2.3.1.- Il motivo – a prescindere dall’adeguatezza dei quesiti formulati – e’ infondato perche’ la Corte di merito, nell’affermare la responsabilita’ della societa’ ricorrente, ha richiamato anche la disciplina di cui al Decreto Legislativo n. 196 del 2003, il cui articolo 15 prevede sia una forma di responsabilita’ da attivita’ pericolosa, richiamando l’articolo 2050 c.c., sia il diritto dell’interessato al risarcimento del danno non patrimoniale (ma v. gia’, Legge n. 675 del 1996, articoli 18 e 29).
Alla luce di questa premessa (non specificamente censurata), poi, la Corte di merito ha provveduto alla liquidazione equitativa di tale danno; liquidazione non attinta da specifica censura nei confronti della motivazione con la quale il giudice di appello ha fatto corretta applicazione analogica del principio enunciato da questa Corte in tema di protesto illegittimo. Principio ribadito anche di recente con l’affermazione per la quale l’illegittima levata di un protesto crea nell’attuale regime di mercato, che si fonda, in via principale, sul credito, un’inevitabile lesione dell’immagine del soggetto protestato, comportando una maggiore difficolta’ di accesso al credito, idonea a tradursi nella negazione o riduzione di futuri prestiti ovvero nella richiesta immediata di esazione di crediti, e determinando un danno, la cui liquidazione puo’ essere effettuata dal giudice anche in via equitativa (Sez. 3, Sentenza n. 3427 del 14/02/2014).
2.4.- Con il quarto motivo la societa’ ricorrente denuncia violazione e falsa applicazione degli articoli 19 e 20 c.p.c.; nullita’ della sentenza nonche’ vizio di motivazione.
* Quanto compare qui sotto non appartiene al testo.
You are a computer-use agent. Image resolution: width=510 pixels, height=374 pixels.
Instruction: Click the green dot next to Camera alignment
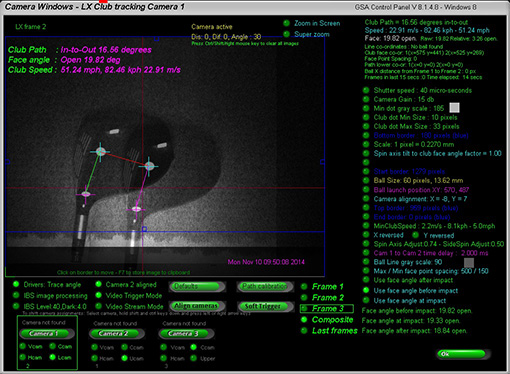[366, 199]
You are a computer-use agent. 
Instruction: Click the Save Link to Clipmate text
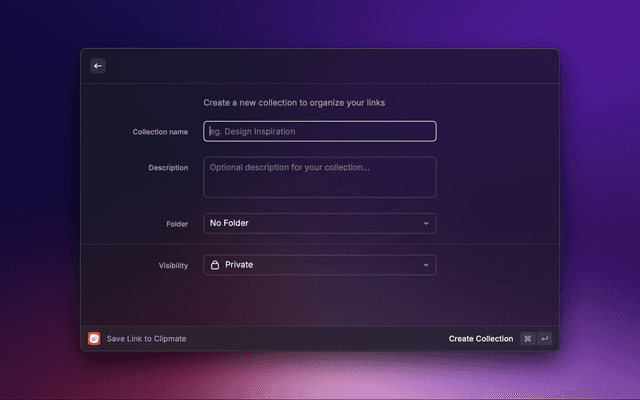[x=146, y=339]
Formula il seguente quesito ai sensi dell’articolo 366 bis c.p.c.: se in tema di competenza territoriale in una causa avente ad oggetto il risarcimento del danno derivante da responsabilita’ extracontrattuale in cui sia convenuta una persona giuridica, si applica il criterio enunciato dall’articolo 19 c.p.c. e quindi la competenza si radica presso il Tribunale nella cui circoscrizione ha sede la persona giuridica convenuta, perche’ il criterio di cui all’articolo 19 c.p.c. prevale, in ogni caso, sui criteri di cui all’articolo 20 c.p.c.; e comunque se, in presenza di domanda di risarcimento per fatto illecito, a mente dell’articolo 20 c.p.c., la competenza territoriale si radica sempre nel luogo in cui e’ sorta l’obbligazione risarcitoria e nuovamente presso la sede della persona giuridica convenuta.
2.4.1.- Il motivo e’ inammissibile (oltre che per le ragioni esposte per il primo motivo) perche’ la Corte di merito – pur avendo esaminato solo per amore di completezza l’eccezione di incompetenza – ha in via preliminare rilevato l’inammissibilita’ della censura formulata sul punto alla sentenza di primo grado perche’ priva del carattere di specificita’ e in violazione dell’articolo 342 c.p.c. (v. sent. impugnata pag. 12). Contro questa statuizione la societa’ ricorrente non ha formulato alcuna censura, talche’ il motivo – con il quale e’ semplicemente riproposta l’eccezione di incompetenza censurando la seconda motivazione fornita dalla Corte di appello – e’ inammissibile.
3.- Il ricorso, dunque, deve essere rigettato. Le spese del giudizio di legittimita’ – liquidate in dispositivo – seguono la soccombenza.
P.Q.M.
La Corte rigetta il ricorso e condanna la societa’ ricorrente al pagamento delle spese del giudizio di legittimita’, liquidate in euro 2.700,00, di cui euro 200,00 per esborsi oltre accessori e spese forfettarie come per legge.